What you should do -
Output the lines below exactly, please, from the first line until the line with "Van (34, 296)", counting both.

The data -
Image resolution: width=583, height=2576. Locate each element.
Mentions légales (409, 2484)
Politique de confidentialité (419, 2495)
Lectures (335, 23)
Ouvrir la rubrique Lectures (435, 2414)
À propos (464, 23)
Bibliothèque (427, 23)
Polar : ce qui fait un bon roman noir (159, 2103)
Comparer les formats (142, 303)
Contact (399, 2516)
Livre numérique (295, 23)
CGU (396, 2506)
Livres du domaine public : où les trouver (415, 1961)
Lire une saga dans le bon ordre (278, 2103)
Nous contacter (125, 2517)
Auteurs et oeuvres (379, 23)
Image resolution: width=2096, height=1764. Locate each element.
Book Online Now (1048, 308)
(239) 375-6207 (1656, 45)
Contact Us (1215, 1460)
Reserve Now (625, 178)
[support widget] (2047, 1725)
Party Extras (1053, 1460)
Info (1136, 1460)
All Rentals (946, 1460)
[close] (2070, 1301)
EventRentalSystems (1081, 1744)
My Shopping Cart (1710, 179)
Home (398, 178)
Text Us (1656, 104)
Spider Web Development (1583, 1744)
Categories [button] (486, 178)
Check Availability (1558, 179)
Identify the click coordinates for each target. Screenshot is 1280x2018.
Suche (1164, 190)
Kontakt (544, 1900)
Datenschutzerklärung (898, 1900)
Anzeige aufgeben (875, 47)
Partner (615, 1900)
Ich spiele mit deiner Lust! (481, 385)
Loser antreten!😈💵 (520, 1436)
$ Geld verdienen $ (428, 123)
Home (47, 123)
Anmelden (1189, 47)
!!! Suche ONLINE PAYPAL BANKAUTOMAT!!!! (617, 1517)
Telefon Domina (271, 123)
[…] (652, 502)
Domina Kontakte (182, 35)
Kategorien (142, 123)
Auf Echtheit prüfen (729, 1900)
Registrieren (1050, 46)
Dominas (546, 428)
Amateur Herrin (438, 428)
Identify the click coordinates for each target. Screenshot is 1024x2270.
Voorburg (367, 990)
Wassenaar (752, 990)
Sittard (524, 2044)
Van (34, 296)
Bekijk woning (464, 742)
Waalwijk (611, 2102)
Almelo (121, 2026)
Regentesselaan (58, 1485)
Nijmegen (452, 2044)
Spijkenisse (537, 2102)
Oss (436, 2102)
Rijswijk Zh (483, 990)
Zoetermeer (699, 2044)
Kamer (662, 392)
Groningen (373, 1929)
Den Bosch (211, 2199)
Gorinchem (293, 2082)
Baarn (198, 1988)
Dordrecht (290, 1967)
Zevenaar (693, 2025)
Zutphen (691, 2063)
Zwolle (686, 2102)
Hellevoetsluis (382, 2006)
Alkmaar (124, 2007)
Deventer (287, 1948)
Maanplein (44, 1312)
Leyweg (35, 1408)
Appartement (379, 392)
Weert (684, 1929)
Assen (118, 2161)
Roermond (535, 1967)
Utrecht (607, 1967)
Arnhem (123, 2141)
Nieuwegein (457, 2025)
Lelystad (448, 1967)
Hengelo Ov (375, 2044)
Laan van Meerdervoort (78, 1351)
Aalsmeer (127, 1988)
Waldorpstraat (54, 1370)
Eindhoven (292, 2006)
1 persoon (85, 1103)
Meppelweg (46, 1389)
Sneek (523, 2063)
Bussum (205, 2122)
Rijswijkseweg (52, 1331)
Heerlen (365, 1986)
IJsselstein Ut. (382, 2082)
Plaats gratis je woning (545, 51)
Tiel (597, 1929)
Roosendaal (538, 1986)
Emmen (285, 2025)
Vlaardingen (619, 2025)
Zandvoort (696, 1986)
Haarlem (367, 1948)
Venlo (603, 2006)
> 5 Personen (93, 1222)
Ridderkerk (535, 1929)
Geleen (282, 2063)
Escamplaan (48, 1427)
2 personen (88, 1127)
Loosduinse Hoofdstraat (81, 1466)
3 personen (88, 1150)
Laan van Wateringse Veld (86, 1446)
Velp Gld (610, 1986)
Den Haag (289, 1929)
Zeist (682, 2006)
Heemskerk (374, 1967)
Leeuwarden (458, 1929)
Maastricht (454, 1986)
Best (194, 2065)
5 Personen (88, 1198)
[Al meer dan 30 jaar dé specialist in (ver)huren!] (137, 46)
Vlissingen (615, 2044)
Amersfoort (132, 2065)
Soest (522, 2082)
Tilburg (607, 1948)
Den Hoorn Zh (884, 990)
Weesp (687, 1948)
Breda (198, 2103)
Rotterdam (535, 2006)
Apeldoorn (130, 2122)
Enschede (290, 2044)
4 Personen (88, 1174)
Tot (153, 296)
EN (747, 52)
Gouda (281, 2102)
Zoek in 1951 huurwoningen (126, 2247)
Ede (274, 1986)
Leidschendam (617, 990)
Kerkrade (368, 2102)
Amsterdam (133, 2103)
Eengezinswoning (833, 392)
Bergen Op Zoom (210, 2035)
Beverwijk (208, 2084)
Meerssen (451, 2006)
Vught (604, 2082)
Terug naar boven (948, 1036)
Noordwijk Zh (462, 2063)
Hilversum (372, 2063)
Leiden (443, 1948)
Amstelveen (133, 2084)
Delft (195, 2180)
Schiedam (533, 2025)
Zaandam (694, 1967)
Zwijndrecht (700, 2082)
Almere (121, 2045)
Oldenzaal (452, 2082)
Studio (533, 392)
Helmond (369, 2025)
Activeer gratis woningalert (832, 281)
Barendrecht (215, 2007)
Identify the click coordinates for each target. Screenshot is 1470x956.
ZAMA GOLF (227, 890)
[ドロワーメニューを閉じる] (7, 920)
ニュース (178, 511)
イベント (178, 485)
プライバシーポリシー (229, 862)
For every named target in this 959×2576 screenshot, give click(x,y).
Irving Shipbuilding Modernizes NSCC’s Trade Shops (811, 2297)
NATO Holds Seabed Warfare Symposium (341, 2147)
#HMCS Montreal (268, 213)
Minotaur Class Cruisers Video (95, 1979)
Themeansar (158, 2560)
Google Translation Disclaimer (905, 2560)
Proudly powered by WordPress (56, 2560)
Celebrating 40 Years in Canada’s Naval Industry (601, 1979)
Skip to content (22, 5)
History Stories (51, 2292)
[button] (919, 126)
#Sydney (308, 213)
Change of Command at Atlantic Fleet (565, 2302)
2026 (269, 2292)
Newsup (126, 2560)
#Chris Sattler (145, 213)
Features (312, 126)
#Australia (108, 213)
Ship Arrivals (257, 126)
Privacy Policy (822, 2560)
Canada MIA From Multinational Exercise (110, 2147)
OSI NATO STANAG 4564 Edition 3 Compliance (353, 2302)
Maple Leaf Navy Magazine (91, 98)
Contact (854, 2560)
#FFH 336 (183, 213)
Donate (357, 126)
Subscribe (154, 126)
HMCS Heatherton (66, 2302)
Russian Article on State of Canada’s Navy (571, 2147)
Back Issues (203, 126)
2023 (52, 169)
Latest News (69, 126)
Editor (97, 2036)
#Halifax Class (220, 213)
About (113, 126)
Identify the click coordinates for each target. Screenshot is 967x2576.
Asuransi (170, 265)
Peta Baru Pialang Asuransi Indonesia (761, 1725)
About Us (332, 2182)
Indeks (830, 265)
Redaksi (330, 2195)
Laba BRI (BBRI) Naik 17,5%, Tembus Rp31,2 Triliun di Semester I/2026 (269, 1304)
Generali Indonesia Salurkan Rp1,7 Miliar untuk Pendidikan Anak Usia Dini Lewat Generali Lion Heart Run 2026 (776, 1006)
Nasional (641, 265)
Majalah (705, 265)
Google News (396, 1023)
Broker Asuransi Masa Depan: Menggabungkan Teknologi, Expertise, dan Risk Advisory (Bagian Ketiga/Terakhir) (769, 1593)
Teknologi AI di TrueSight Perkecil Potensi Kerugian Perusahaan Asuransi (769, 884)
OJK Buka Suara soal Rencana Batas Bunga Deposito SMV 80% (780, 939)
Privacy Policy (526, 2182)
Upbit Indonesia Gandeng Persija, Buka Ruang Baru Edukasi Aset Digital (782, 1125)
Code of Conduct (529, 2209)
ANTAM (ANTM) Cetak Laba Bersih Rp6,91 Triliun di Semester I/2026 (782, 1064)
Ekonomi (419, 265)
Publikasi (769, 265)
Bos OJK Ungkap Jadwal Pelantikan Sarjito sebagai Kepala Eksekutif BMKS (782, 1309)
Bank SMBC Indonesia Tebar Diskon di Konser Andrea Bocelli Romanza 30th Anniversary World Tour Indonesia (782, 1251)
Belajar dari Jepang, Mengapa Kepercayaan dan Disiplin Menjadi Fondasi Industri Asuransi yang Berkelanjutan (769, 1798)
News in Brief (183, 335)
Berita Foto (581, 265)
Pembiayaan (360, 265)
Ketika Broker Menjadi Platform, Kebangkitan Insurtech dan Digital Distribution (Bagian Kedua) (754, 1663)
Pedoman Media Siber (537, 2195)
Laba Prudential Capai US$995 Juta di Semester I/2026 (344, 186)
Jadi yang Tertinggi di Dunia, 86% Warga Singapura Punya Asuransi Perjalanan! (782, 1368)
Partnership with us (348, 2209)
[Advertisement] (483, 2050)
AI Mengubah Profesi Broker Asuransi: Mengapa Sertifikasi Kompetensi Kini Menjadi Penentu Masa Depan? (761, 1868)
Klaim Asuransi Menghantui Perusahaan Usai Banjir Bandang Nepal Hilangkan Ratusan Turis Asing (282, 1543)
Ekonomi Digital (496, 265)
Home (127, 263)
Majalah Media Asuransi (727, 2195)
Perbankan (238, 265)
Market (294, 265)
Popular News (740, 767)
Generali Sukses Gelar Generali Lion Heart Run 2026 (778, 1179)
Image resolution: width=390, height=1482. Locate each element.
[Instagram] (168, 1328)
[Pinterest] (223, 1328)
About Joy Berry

Problem solution -
Image resolution: width=583, height=2576. Locate each element.
Mentions légales (409, 2484)
Politique de confidentialité (419, 2495)
Lectures (335, 23)
Ouvrir la rubrique Lectures (435, 2414)
À propos (464, 23)
Bibliothèque (427, 23)
Polar : ce qui fait un bon roman noir (159, 2103)
Comparer les formats (142, 303)
Contact (399, 2516)
Livre numérique (295, 23)
CGU (396, 2506)
Livres du domaine public : où les trouver (415, 1961)
Lire une saga dans le bon ordre (278, 2103)
Nous contacter (125, 2517)
Auteurs et oeuvres (379, 23)
Image resolution: width=2096, height=1764. Locate each element.
Book Online Now (1048, 308)
(239) 375-6207 (1656, 45)
Contact Us (1215, 1460)
Reserve Now (625, 178)
[support widget] (2047, 1725)
Party Extras (1053, 1460)
Info (1136, 1460)
All Rentals (946, 1460)
[close] (2070, 1301)
EventRentalSystems (1081, 1744)
My Shopping Cart (1710, 179)
Home (398, 178)
Text Us (1656, 104)
Spider Web Development (1583, 1744)
Categories [button] (486, 178)
Check Availability (1558, 179)
Identify the click coordinates for each target. Screenshot is 1280x2018.
Suche (1164, 190)
Kontakt (544, 1900)
Datenschutzerklärung (898, 1900)
Anzeige aufgeben (875, 47)
Partner (615, 1900)
Ich spiele mit deiner Lust! (481, 385)
Loser antreten!😈💵 (520, 1436)
$ Geld verdienen $ (428, 123)
Home (47, 123)
Anmelden (1189, 47)
!!! Suche ONLINE PAYPAL BANKAUTOMAT!!!! (617, 1517)
Telefon Domina (271, 123)
[…] (652, 502)
Domina Kontakte (182, 35)
Kategorien (142, 123)
Auf Echtheit prüfen (729, 1900)
Registrieren (1050, 46)
Dominas (546, 428)
Amateur Herrin (438, 428)
Identify the click coordinates for each target. Screenshot is 1024x2270.
Voorburg (367, 990)
Wassenaar (752, 990)
Sittard (524, 2044)
Van (34, 296)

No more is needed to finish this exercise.